Background: The management of atypical hemolytic uremic syndrome (aHUS) has evolved into better control of thrombotic microangiopathy (TMA) and recovery of renal functions since the recent introduction of the terminal complement cascade blocker, eculizumab, into clinical use. Better characterization of genotype-phenotype relations has become possible with genetic and clinical studies. However, these advances brought up some important issues, such as the possibility and timing of discontinuation of eculizumab and strategy of follow-up that need to be enlightened.

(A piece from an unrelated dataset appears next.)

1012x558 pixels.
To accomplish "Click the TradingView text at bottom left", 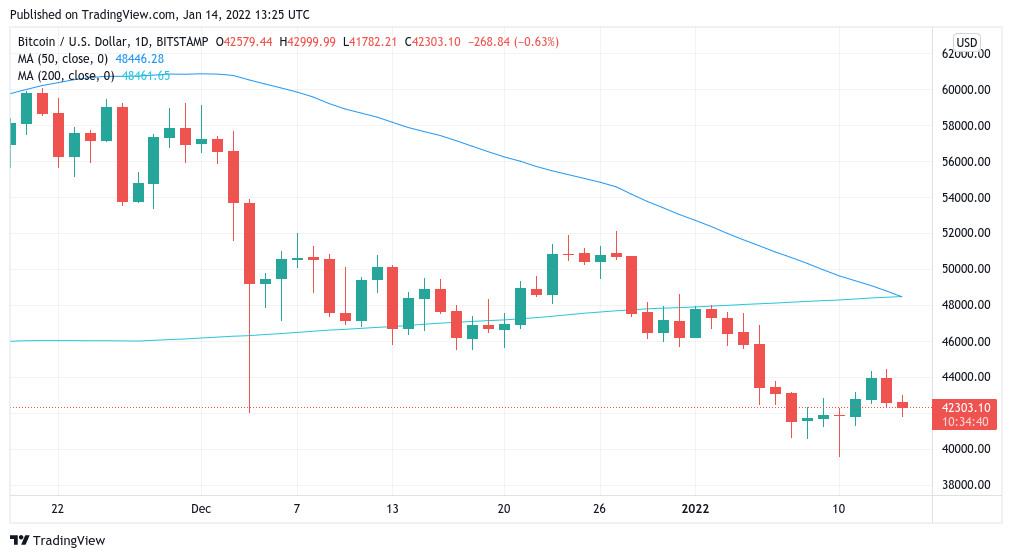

Case summary: One of our aHUS cases with a novel complement factor H mutation, who developed unusual laboratory findings (thrombocytopenia and mild creatinine elevation without other features of TMA) following discontinuation of eculizumab was presented. Literature and case reports relevant to discontinuation of eculizumab in aHUS patients were reviewed.
Conclusion: Limited experience suggests that the risk of recurrence of TMA following discontinuation of eculizumab is relatively low for patients with MCP mutations, homozygous CFHR3/R1 deletions, anti-CFH antibodies, CFI mutations, and no identifiable mutations, whereas there is a major risk for patients with CFH mutations. Early detection of TMA recurrence and prompt retreatment with eculizumab seem to be efficient in controlling of TMA and restoration of kidney functions.